Letteratura

Andrea Zanzotto, il cantore della natura

Andrea Zanzotto (1921-2011)

Il penultimo appuntamento del ciclo di incontri Archivi del Novecento, organizzato dall’Istituto di Studi Italiani in collaborazione con RSI Rete Due, dedicato ad Andrea Zanzotto, ha visto come relatore Stefano Dal Bianco. Professore di Poetica e Stilistica all’Università di Siena, poeta e critico letterario, è uno dei massimi conoscitori dello scrittore veneto: curatore dell’opera di Zanzotto per Mondadori – Le poesie e prose scelte (1999), Tutte le poesie (2011) – è inoltre autore di Tradire per amore. La metrica del primo Zanzotto (1983-1957), presso Pacini-Fazzi (1997).

Lo studioso si è soffermato su un aspetto fondamentale dell’opera del poeta veneto, il rapporto di Zanzotto con il paesaggio, e, in particolare, quello che Dal Bianco definisce l’«oculato attentato scientifico al mistero del divino della natura». Con gli strumenti della poesia Zanzotto indaga il sapere del creato: ascoltando e interpretando i messaggi che da esso provengono, li traduce in scrittura. La poesia è chiamata quindi a trasmette al mondo un sapere che è quasi impossibile veicolare, se non con grandi tradimenti. A tal proposito, lo studioso, riprendendo dei termini assai cari al poeta veneto, parla di «parassitismo» e «vampirismo» della poesia. Questa componente di «violento oltraggio» nei confronti della fonte dei messaggi, apparenta la poesia alle molteplici violenze perpetrate dall’uomo sulla stessa natura. Nella vasta produzione del poeta l’elemento naturale in sé viene sempre inteso positivamente, soprattutto se si tratta di precipitazioni atmosferiche; ciò che proviene dal cielo funge infatti da elemento unificante ed è portatore di pace, amore e protezione.

Stefano Dal Bianco si è poi concentrato sulla «pseudo-trilogia» di Zanzotto, costituita da Il Galateo in Bosco (1978), Fosfeni (1983) e Idioma (1986), e che si richiamava alle tre cantiche della Commedia. Considerato come il poeta più dantesco del Novecento italiano, in maniera similare al Vate, ingloba tutte le scienze; l’operazione da lui condotta è definibile come «un tentativo eroico di acquisizione di un metodo tipico della poesia sulle conquiste oggettive dei saperi che l’umanità ha elaborato nel corso dei secoli». Idioma, che dovrebbe corrispondere al Paradiso – come dichiarato dall’autore in un’intervista del 1987 – coincide invece con il Purgatorio, teatro di incontri in cui prevalgono gli affetti, in questo caso, con le persone di Pieve di Soligo (paese natio di Zanzotto) che hanno contribuito alla sua formazione poetica.

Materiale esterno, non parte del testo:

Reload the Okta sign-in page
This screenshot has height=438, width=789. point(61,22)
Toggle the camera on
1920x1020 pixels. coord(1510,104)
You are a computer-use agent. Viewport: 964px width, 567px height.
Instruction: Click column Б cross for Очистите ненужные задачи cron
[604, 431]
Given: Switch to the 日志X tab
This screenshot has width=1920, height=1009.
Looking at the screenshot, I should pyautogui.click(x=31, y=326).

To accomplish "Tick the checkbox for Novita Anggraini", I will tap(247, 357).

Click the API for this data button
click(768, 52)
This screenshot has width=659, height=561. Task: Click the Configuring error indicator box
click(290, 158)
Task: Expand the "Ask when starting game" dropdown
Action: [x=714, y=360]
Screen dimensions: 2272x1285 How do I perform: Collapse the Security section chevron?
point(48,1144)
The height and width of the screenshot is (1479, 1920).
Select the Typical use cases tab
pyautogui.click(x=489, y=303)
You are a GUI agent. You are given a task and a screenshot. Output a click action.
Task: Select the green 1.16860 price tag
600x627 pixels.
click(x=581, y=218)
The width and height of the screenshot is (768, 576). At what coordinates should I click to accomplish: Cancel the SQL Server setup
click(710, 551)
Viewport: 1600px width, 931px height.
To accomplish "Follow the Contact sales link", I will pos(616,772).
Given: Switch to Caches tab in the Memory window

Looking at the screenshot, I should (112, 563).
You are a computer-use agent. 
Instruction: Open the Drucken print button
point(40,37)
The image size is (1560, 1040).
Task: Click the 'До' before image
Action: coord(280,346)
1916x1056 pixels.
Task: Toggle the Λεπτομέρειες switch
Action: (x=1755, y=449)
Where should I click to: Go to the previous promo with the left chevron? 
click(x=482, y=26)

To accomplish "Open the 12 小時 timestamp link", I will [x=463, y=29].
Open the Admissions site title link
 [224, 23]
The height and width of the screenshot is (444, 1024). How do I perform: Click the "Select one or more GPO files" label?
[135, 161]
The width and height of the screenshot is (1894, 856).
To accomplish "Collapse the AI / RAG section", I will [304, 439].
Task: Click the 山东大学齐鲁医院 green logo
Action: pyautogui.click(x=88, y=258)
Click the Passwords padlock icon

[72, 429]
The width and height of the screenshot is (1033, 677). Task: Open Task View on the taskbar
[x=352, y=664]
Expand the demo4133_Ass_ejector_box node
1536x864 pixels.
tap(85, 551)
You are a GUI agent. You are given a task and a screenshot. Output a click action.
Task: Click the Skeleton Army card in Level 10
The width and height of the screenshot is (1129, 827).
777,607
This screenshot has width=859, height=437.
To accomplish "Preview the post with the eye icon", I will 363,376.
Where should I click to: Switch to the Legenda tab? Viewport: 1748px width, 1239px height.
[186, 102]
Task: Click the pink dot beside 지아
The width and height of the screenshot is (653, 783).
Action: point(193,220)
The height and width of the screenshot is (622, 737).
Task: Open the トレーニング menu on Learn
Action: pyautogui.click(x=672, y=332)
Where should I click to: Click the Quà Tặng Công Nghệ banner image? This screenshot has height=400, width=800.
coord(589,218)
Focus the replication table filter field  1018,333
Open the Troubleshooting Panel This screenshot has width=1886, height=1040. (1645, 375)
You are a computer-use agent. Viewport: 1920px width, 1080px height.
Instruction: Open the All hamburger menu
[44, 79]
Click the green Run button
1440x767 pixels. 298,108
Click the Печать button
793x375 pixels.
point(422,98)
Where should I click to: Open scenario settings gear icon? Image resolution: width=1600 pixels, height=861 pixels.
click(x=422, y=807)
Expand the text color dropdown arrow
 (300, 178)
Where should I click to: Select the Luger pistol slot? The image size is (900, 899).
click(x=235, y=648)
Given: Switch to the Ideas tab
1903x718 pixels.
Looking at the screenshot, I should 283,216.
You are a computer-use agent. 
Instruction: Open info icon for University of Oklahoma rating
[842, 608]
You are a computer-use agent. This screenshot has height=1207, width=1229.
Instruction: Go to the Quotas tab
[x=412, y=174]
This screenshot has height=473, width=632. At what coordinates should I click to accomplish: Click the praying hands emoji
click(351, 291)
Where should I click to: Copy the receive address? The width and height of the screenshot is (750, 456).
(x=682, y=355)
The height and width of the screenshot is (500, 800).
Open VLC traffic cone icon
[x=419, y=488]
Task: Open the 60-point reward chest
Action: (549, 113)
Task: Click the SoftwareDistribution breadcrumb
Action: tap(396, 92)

La seconda parte della conferenza è stata dedicata alla scrittura dialettale in Zanzotto, di recente riunita in un volume curato da Stefano Dal Bianco: In nessuna lingua, in nessun luogo. Le poesie in dialetto (1983-2009), edita presso Quodlibet (2019). Ospite, nel 1977, di Questo e altro, trasmissione condotta da Giovanni Orelli, il poeta veneto spiegava che prima di Filò (pubblicato nel 1976 e nato da uno stimolo del regista Fellini, che lo aveva invitato a scrivere degli stralci in dialetto da inserire in Casanova) non aveva considerato la possibilità di scrivere in dialetto ma che era sempre stato “in filigrana” nella sua produzione italiana, e che spesso era emerso in singole frasi, o parole, come se fosse scattata una sorta di remissione dei tabù.

L’ultimo incontro di Archivi del Novecento è previsto il 29 maggio: Pietro Montorfani tratterà del poeta e scrittore svizzero Giovanni Orelli.